■ Aim
In the data below, swap "properties window" for "settings window" and give back the lines starting at the one containing "Where should I click to: Close" and ending at the one containing "(x=376, y=202)", with nothing else changed.

--- Start of Source data ---

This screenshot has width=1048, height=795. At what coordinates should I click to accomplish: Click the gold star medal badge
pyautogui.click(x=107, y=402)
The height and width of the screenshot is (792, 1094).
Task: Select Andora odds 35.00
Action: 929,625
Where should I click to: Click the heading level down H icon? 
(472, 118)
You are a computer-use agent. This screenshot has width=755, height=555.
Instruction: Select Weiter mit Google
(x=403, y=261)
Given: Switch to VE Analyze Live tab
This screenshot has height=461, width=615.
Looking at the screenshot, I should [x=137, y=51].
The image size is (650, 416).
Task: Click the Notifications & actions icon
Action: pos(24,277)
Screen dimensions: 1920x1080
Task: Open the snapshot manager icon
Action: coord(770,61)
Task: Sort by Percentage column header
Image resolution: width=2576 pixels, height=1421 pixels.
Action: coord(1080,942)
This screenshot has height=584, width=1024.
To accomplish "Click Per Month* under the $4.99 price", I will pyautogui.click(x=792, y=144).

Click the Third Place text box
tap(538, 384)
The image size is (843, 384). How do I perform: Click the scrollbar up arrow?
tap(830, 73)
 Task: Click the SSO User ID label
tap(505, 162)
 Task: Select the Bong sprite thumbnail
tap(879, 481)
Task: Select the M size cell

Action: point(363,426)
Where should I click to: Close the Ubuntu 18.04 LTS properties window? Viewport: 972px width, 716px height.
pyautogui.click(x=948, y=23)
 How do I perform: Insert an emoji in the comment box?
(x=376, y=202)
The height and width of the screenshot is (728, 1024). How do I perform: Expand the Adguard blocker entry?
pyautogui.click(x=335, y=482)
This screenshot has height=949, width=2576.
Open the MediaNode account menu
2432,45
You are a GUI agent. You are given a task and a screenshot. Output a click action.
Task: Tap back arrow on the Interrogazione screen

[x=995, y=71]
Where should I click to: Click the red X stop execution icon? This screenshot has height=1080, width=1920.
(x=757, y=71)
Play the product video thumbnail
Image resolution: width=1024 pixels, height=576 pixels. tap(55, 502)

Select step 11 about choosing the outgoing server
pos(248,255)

--- End of Source data ---

■ Answer to this exercise
Where should I click to: Close the Ubuntu 18.04 LTS settings window? Viewport: 972px width, 716px height.
pyautogui.click(x=948, y=23)
 How do I perform: Insert an emoji in the comment box?
(x=376, y=202)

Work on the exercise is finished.